On Saturday, July 6, 2013, from 5 to 9 p.m., Confederate sharpshooters will once again fire their rifles from the attic window of George and Hettie Shriver’s home just as they did during the Battle of Gettysburg 150 years ago. This time, however, visitors are invited to observe the Rebels to learn first-hand what occurred during those three days of horror that terrified the citizens of Gettysburg.
The Battle of Gettysburg was undoubtedly frightening for the citizens of this historic town. But the end of the battle was truly the beginning of the nightmare for civilians who had never been exposed to the incredible horrors of war. When the fighting ended, the 2,400 residents of Gettysburg were left to deal not only with the devastation of the battle but with more than 7,000 dead soldiers and 5,000 dead horses. The battle encompassed not only the surrounding countryside but the streets of town as well.

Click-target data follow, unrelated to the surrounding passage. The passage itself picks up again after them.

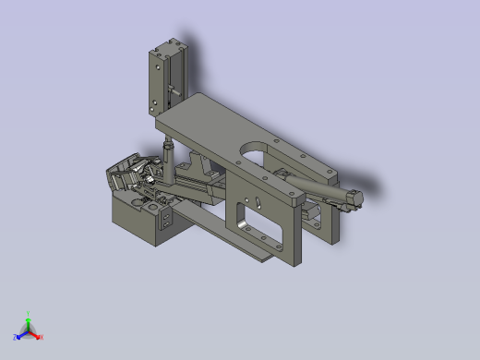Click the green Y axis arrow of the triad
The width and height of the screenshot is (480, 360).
[x=28, y=317]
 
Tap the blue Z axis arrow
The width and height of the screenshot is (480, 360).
[x=18, y=334]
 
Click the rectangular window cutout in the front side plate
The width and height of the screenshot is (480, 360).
[x=246, y=221]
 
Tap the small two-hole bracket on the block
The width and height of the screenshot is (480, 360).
[x=167, y=220]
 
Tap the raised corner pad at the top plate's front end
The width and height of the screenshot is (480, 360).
[x=293, y=198]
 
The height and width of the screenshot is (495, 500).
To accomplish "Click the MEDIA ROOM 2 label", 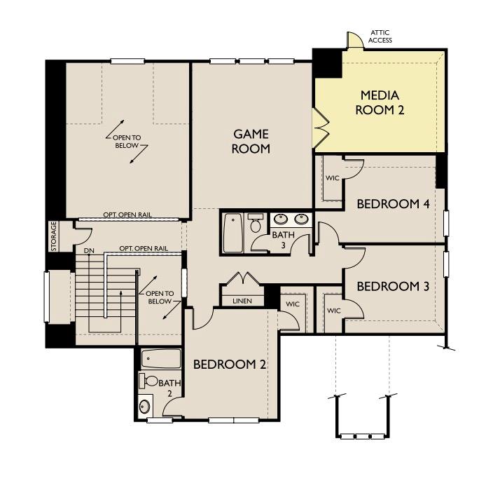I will pos(379,102).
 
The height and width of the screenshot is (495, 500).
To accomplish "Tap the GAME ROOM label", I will pos(251,141).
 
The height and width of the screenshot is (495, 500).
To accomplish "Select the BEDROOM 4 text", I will pos(393,204).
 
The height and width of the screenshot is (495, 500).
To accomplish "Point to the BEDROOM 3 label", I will pos(393,286).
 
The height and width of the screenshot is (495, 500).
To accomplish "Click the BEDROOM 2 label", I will pos(230,365).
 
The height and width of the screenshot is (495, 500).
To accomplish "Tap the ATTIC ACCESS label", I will pos(380,36).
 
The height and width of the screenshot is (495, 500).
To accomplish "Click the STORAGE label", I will pos(53,237).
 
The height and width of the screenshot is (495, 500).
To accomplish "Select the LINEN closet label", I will pos(242,301).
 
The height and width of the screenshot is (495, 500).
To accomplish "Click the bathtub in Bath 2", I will pos(160,360).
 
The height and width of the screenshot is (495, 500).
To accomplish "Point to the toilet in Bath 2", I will pos(149,381).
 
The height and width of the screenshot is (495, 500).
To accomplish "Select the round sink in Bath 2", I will pos(145,405).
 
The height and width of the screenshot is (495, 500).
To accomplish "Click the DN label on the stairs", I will pos(89,250).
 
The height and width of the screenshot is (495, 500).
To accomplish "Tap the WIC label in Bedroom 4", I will pos(333,178).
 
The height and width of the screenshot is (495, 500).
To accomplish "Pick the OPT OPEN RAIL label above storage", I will pos(127,215).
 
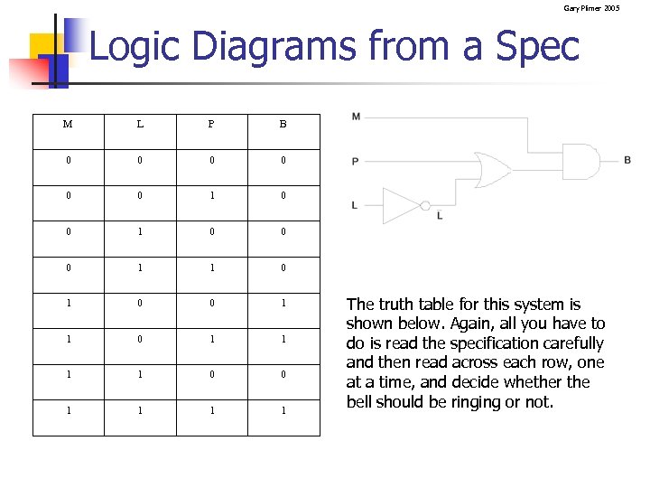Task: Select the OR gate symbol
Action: (493, 169)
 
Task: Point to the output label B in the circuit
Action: (627, 160)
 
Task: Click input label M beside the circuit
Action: (356, 117)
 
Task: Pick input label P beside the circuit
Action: (356, 162)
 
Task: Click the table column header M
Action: (68, 125)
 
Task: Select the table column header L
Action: (139, 125)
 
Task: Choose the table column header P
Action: (211, 125)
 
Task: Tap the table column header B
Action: (283, 125)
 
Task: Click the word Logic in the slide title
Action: (133, 46)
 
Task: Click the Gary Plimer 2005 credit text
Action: (591, 8)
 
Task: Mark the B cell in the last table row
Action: (283, 410)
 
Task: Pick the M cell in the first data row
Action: (68, 161)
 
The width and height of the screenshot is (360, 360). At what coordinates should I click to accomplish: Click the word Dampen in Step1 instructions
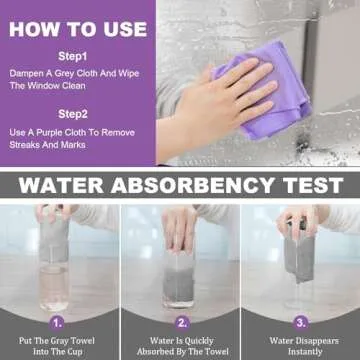coord(29,74)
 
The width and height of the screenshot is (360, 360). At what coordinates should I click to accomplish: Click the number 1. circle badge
coord(58,324)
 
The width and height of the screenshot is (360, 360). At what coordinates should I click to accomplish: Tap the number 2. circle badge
coord(181,324)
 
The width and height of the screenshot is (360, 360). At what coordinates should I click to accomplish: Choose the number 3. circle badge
coord(300,324)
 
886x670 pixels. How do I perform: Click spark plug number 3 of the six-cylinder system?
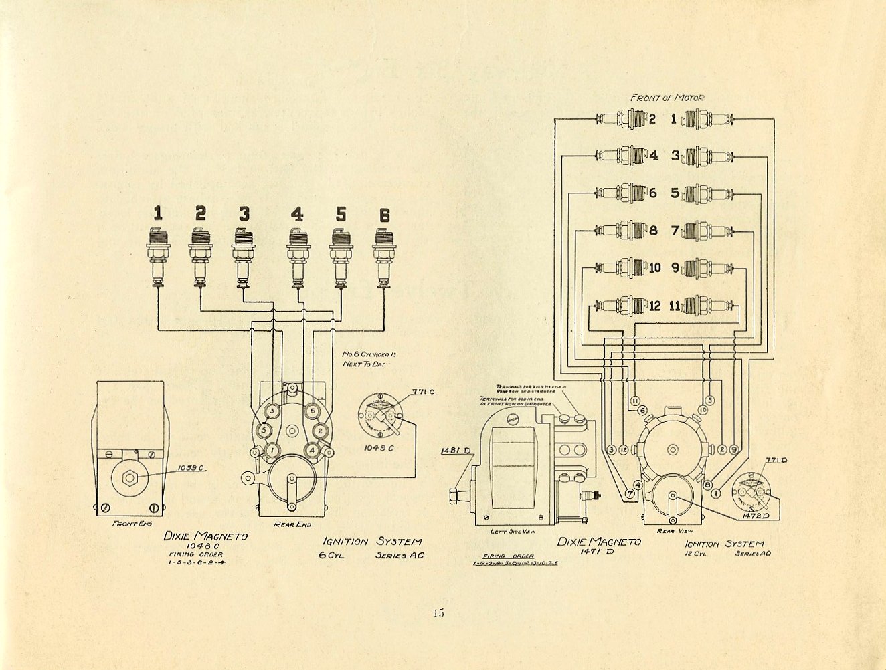coord(244,257)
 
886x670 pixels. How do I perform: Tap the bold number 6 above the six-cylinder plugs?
coord(384,215)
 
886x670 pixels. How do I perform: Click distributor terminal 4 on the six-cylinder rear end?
coord(313,451)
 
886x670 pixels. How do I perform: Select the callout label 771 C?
coord(424,391)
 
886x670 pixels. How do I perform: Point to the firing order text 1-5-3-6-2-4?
coord(197,562)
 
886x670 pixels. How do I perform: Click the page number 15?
coord(438,612)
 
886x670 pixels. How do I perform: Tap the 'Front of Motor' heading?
coord(667,98)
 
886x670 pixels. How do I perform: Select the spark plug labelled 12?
coord(622,306)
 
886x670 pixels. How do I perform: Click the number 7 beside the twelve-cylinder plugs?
coord(675,231)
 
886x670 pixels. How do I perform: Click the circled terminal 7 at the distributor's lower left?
coord(630,495)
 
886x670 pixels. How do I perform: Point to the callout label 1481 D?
coord(452,451)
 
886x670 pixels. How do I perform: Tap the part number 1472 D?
coord(755,516)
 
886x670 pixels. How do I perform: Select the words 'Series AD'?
coord(753,553)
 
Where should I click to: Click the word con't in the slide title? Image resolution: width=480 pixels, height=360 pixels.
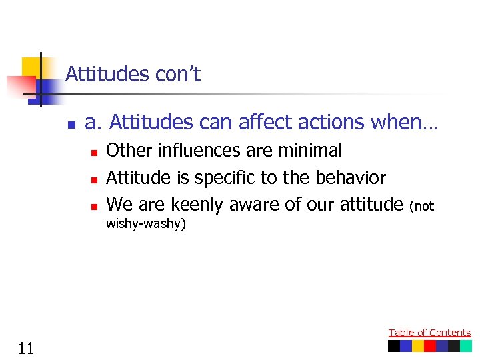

This living history re-enactment will provide visitors an opportunity to understand what the battle was like for one family who called Gettysburg ‘home’ in 1863. Visitors can talk with Confederate soldiers as they prepare for battle, stand in the attic to watch sharpshooters fire muskets at their adversaries on Cemetery Hill and, in some cases, take their last breath before meeting their maker. Doctors will perform surgery on wounded soldiers in a make-shift hospital in the summer kitchen.
At the end of the tour, visitors can cool off with a root beer in Shriver’s Saloon while younger visitors have a nurse bandage their wounds (a small spurt of blood on the bandage helps make the injury look more realistic) or make whirligigs to take along as a memento of their visit.
This is the only Civil War re-enactment to take place in the streets of Gettysburg - in the house where it truly happened in July 1863.
The Shrivers’ home was painstakingly restored in 1996 and is now open to the public as a heritage museum. Tours offers special insight into the lives of the people of Gettysburg and how the Civil War, and in particular the Battle of Gettysburg, affected them. The story is told through the eyes of the Shriver family and gives a glimpse into the lifestyles, customs and furnishings of the 1860s.